Just having trouble with itertools.groupby. Given a list of dictionaries,
my_list= [
"AD01", "AD01AA", "AD01AB", "AD01AC", "AD01AD","AD02", "AD02AA", "AD02AB", "AD02AC"]
from this list, I expected to create a dictionary, where the key is the shortest name and the values are the longest names
example
[
{"Legacy" : "AD01", "rphy" : ["AD01AA", "AD01AB", "AD01AC", "AD01AD"]},
{"Legacy" : "AD02", "rphy" : ["AD02AA", "AD02AB", "AD02AC"]},
]
could you help me please
You can use itertools.groupby, with some nexts:
from itertools import groupby
my_list= ["AD01", "AD01AA", "AD01AB", "AD01AC", "AD01AD","AD02", "AD02AA", "AD02AB", "AD02AC"]
groups = groupby(my_list, len)
output = [{'Legacy': next(g), 'rphy': list(next(groups)[1])} for _, g in groups]
print(output)
# [{'Legacy': 'AD01', 'rphy': ['AD01AA', 'AD01AB', 'AD01AC', 'AD01AD']},
# {'Legacy': 'AD02', 'rphy': ['AD02AA', 'AD02AB', 'AD02AC']}]
This is not robust to reordering of the input list.
Also, if there is some "gap" in the input, e.g., if "AD01" does not have corresponding 'rphy' entries, then it will throw a StopIteration error as you have found out.
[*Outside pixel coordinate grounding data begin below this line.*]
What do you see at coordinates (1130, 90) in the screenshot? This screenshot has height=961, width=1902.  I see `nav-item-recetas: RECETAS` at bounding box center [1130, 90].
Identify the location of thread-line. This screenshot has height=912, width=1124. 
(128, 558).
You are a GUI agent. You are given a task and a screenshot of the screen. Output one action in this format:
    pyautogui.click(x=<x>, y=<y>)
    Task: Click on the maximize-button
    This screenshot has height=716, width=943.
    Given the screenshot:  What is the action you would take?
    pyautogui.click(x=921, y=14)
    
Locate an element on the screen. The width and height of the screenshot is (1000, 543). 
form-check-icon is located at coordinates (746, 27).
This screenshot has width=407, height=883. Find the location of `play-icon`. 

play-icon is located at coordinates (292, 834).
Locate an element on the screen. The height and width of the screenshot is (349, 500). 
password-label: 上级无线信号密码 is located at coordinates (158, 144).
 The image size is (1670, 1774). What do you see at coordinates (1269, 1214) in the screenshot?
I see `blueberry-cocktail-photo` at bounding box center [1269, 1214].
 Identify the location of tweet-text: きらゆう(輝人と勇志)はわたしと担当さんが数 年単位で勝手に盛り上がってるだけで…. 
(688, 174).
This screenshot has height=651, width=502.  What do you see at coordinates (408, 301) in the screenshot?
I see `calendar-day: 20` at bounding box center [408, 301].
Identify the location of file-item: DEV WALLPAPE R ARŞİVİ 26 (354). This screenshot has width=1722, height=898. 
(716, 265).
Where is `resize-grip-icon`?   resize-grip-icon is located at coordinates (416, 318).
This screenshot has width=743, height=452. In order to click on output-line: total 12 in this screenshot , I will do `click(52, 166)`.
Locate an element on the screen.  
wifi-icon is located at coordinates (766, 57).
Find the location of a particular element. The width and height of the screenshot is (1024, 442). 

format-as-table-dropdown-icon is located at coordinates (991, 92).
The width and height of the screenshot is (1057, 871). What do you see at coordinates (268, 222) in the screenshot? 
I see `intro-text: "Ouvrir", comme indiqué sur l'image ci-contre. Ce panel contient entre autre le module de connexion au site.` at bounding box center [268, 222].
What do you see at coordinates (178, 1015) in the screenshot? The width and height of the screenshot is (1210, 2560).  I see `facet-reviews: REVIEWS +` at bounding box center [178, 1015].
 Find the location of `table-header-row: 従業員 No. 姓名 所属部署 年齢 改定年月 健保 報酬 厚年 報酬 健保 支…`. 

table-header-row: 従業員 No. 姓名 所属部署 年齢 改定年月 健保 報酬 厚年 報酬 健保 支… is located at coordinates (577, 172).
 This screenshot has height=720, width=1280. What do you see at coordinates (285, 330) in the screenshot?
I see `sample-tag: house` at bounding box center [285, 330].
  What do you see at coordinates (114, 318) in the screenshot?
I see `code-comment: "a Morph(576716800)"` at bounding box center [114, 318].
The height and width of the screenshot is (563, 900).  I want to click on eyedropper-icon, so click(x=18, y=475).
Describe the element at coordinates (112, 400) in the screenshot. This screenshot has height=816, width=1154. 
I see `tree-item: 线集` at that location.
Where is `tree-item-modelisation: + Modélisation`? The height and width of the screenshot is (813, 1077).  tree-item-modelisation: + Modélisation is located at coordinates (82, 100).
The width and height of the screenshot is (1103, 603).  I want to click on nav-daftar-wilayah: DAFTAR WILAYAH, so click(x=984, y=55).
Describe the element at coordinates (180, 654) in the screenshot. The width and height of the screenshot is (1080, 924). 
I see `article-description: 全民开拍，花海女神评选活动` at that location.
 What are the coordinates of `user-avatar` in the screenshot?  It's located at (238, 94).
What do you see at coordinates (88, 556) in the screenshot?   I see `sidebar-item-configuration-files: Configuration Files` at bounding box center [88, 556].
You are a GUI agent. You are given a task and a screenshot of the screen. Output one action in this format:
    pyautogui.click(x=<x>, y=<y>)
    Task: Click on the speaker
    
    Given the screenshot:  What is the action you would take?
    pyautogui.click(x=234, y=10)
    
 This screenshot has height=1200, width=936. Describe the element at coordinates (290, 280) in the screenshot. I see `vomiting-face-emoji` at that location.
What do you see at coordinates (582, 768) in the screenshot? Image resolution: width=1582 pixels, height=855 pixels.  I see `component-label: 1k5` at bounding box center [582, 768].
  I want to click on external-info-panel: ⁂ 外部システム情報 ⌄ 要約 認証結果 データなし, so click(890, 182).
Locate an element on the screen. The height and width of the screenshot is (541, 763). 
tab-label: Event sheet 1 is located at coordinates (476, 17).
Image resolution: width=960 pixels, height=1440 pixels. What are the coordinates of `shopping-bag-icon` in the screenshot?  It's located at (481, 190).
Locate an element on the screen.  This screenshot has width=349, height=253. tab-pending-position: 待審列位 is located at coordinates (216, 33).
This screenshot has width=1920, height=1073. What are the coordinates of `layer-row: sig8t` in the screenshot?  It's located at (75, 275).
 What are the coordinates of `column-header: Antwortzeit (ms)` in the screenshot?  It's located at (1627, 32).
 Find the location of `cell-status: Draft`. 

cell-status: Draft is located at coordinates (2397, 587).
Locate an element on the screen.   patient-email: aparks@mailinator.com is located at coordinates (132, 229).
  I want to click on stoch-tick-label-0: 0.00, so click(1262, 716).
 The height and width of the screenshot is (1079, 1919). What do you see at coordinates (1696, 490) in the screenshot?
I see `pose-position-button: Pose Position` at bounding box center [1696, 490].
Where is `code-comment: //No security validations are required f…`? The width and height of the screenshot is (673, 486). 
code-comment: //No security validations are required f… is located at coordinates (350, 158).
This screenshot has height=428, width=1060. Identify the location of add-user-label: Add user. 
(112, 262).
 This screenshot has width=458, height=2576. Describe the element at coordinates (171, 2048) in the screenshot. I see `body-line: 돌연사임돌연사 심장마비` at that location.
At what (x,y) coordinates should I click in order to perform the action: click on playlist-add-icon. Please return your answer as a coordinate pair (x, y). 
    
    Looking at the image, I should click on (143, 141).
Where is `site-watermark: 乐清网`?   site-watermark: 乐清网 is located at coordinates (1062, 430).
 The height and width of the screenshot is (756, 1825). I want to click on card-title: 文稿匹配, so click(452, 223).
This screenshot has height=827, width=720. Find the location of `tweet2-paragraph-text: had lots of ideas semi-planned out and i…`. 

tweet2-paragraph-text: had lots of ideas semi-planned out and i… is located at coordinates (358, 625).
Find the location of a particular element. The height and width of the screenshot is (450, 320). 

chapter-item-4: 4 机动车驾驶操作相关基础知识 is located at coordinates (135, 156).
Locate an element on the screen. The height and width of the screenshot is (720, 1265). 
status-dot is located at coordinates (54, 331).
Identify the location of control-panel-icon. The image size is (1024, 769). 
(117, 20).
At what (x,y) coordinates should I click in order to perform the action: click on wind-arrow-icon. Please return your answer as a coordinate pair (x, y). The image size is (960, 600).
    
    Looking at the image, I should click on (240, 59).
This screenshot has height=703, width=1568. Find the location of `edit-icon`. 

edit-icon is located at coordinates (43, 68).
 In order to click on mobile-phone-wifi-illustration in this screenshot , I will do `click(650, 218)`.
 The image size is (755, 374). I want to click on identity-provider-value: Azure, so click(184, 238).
In that case you can use a more conventional approach:
from itertools import groupby
my_list= ["AD01", "AD02", "AD02AA", "AD02AB", "AD02AC"]
output = []
for item in my_list:
if len(item) == 4:
dct = {'Legacy': item, 'rphy': []}
output.append(dct)
else:
dct['rphy'].append(item)
print(output)
# [{'Legacy': 'AD01', 'rphy': []}, {'Legacy': 'AD02', 'rphy': ['AD02AA', 'AD02AB', 'AD02AC']}]